"I needed something to keep myself focused and goal-oriented."
Firefighter, novelist, and graduate student Shawna Legarza has worked for the US Forest Service and the Bureau of Land Management for 23 years, and currently serves as a Fire Management Officer for the US Department of Agriculture (USDA) Forest Service. “We are stewards of the land,” she explains. “We manage the land for the public, and are always looking at how to care for it better. This includes deciding when to allow a fire to burn and when to suppress it immediately.” Shawna’s career also includes working on all-hazard assignments such as Hurricane Rita, and working with the Alaska Type 1 Incident Management Team at the World Trade Center Recovery site, where she met her husband.

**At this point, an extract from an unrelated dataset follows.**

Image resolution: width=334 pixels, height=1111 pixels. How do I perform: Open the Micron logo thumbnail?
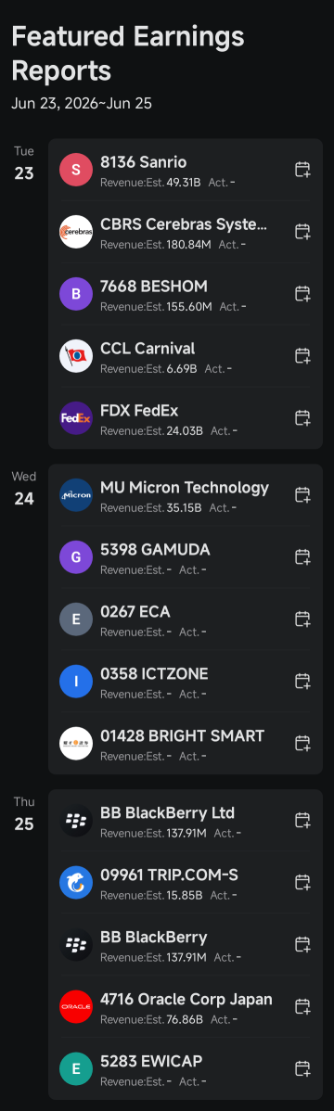coord(76,494)
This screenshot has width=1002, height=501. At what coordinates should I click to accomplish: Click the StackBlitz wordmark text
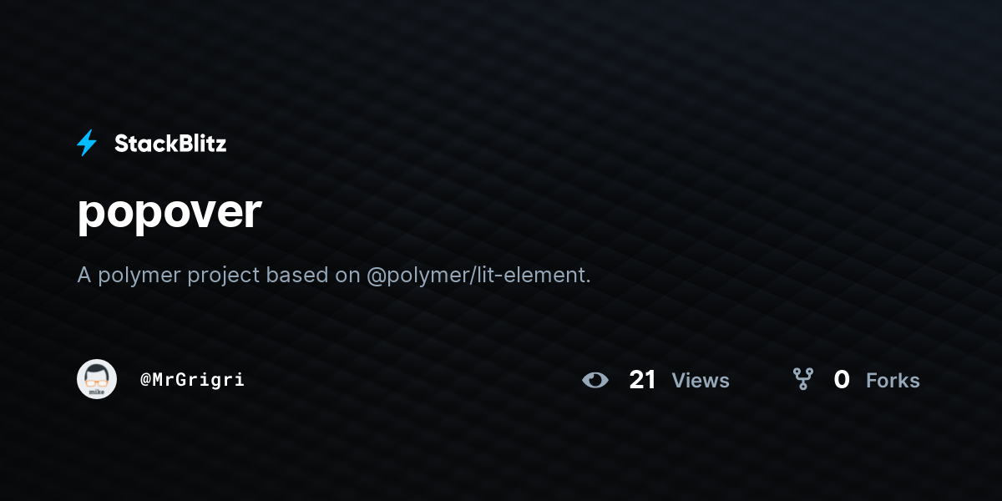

When she first joined the Forest Service, Shawna was earning her Bachelor of Science in Exercise Physiology and Teaching from University of Nevada, Las Vegas (UNLV). She went on to earn a second Bachelor of Science in Wildland and Fire Management from Boise State University, and a Master of Science in Kinesiology from UNLV. Today, Shawna is pursuing her Doctor of Psychology, Organizational Leadership specialization online at University of the Rockies.
The story of how Shawna came to University of the Rockies unfortunately begins with tragedy. “My husband committed suicide in January 2008. The books I read warned of survivors who turned to alcohol or drugs, and I refused to be that person. I needed something to keep myself focused and goal-oriented.”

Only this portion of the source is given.